Entries drawn from a collection
------

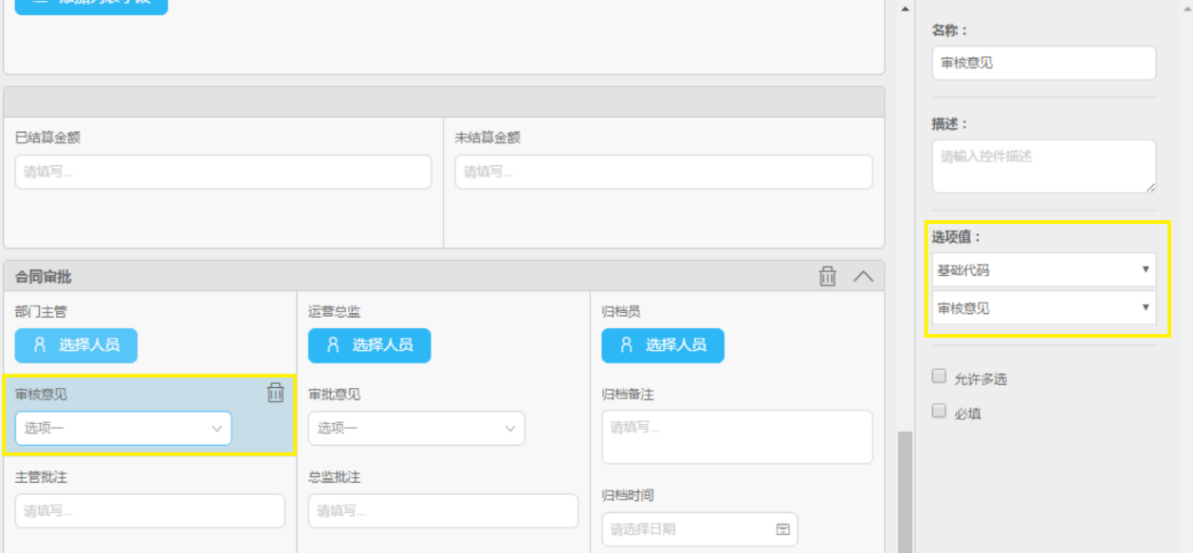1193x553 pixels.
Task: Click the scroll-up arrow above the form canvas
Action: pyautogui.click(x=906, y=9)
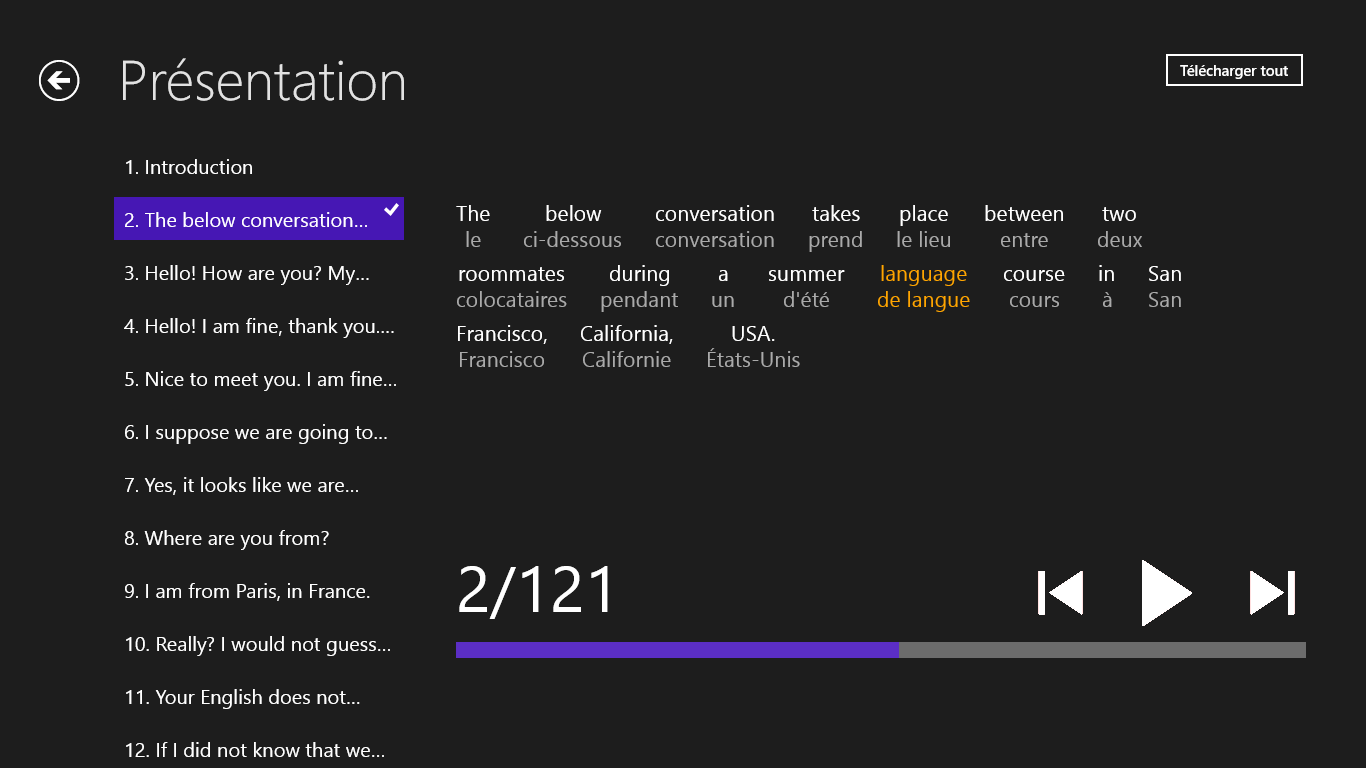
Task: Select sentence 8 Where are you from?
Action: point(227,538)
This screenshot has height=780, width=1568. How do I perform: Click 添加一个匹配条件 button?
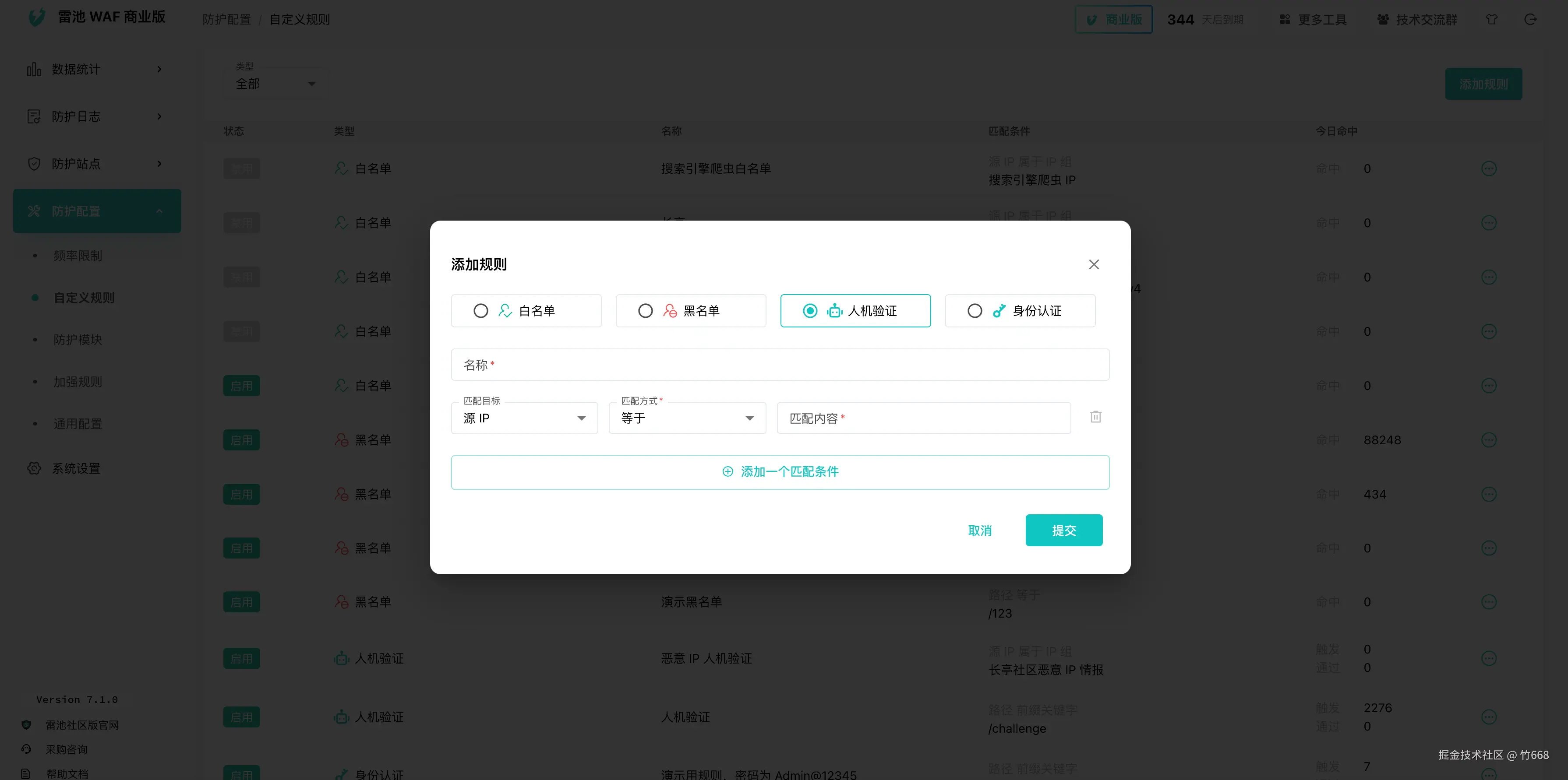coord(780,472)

------

- [Aim]: Write out every line of the records above verbatim, leaving out the pictures.

- [Full output]:
1193x553 pixels.
Task: Click the scroll-up arrow above the form canvas
Action: pyautogui.click(x=906, y=9)
Task: Select sentence 8 Where are you from?
Action: point(227,538)
This screenshot has height=780, width=1568. How do I perform: Click 添加一个匹配条件 button?
coord(780,472)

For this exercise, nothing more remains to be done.